Student discovers extinct plague locust specimens
By Jennifer Savran Kelly
While organizing drawers of unidentified grasshopper specimens at the Cornell University Insect Collection (CUIC), something caught the eye of Brandon Woo ’19.
Three oddly shaped dull brown specimens with extra-long wings stood out to the Cornell entomology student whose area of focus is a group of insects called orthopterans, which includes grasshoppers, locusts, crickets and katydids. Comparing the specimens’ lot number to a CUIC log book, Woo learned he had uncovered Melanoplus spretus, the Rocky Mountain locust, an extinct pest that wreaked agricultural havoc 150 years ago.
“Every continent in the world has one or two species of plague locust,” said Woo. “North America doesn’t have one anymore, but it used to. And it was this one.”
Near the end of the 19th century, as settlers moved west over the Great Plains, the Rocky Mountain locust swarmed across prairies, devouring everything in its path and putting people’s survival at risk. It has been credited for creating the largest recorded swarm of locusts in history. A swarm in Nebraska in 1874 covered an approximate 198,000 square miles, nearly twice the size of the state of Colorado.
Eventually, entomologists learned that these pests routinely retreated to strongholds in the Rocky Mountains, where females laid eggs in the soil. Farmers tilled the land where females laid eggs, destroying their egg pods, and over time this took a toll on the species. This is significant, said Woo, because it’s the only instance of a major pest insect being eradicated.
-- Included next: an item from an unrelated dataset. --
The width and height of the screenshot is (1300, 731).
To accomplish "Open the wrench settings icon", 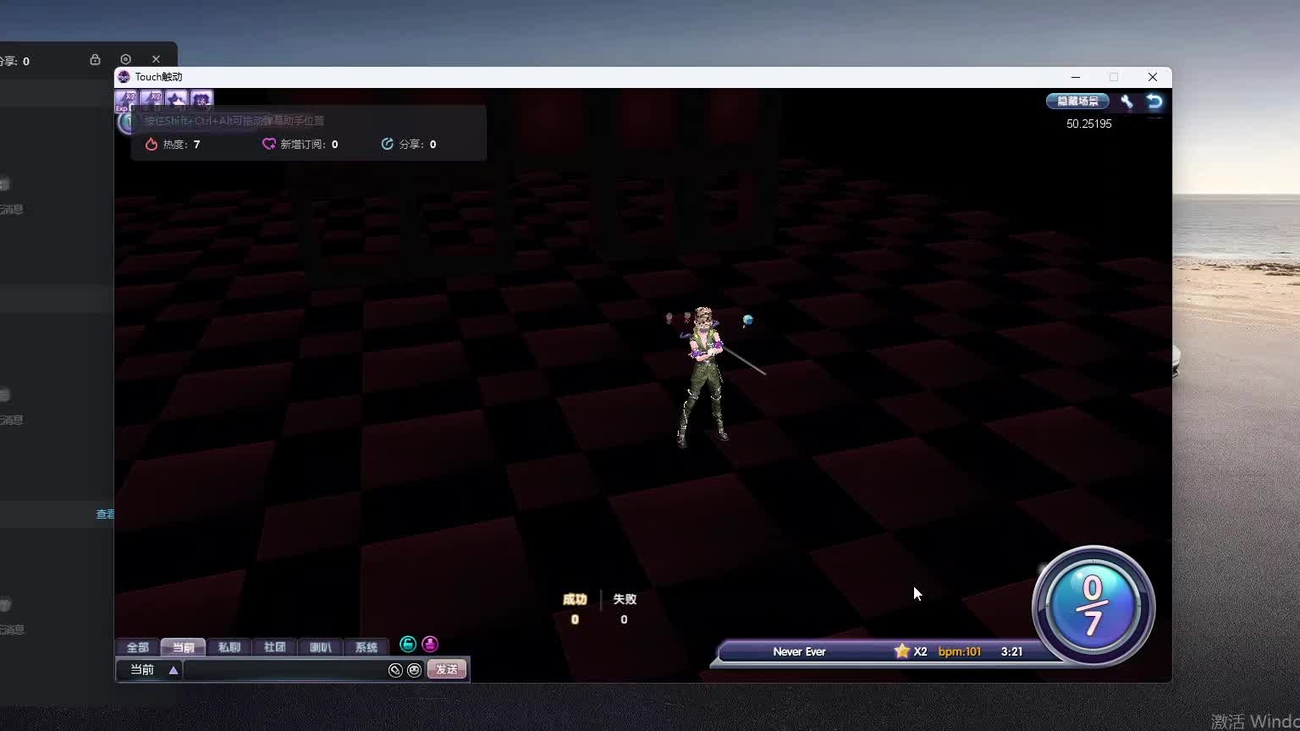I will 1126,102.
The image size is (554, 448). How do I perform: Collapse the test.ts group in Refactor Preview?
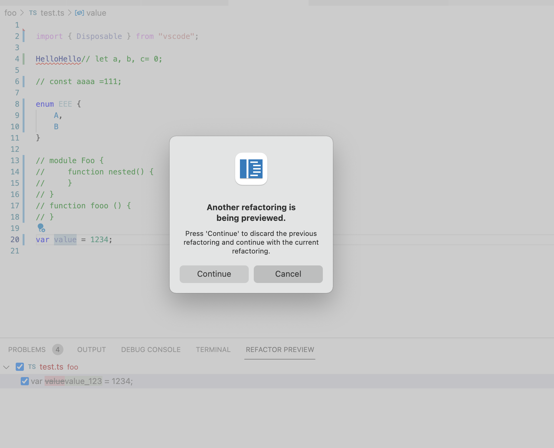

“Usually they occur in such numbers and wide locations, they’re impossible to get rid of. Humans exploited the fact that this locust had small localities to retreat to in order to breed,” he said.
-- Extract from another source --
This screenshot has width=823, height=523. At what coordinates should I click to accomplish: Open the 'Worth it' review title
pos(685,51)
When the Rocky Mountain locust was swarming there were so many that people didn’t bother to collect them. Now that they’re extinct, it’s rare to encounter specimens, or even to be able to identify them. The specimens Woo identified were purchased along with others from professor Lawrence Brunner of the University of Lincoln, Nebraska, around 1893. The three specimens now join the collection’s two previously identified locusts.
Access to insect specimens like the Rocky Mountain locust is of immense scientific value to entomological researchers, said Jason Dombroskie, CUIC collection manager and coordinator of the Insect Diagnostic Lab. Specimens – especially extinct ones – provide entomologists with the knowledge base to refine the classification of insects and provide insights into the morphology of these creatures.
The CUIC, housed in Comstock Hall, includes more than 7 million insect specimens representing about 200,000 species, or roughly 20 percent of the world’s described insect fauna.
Jennifer Savran Kelley is a freelance writer for the College of Agriculture and Life Sciences.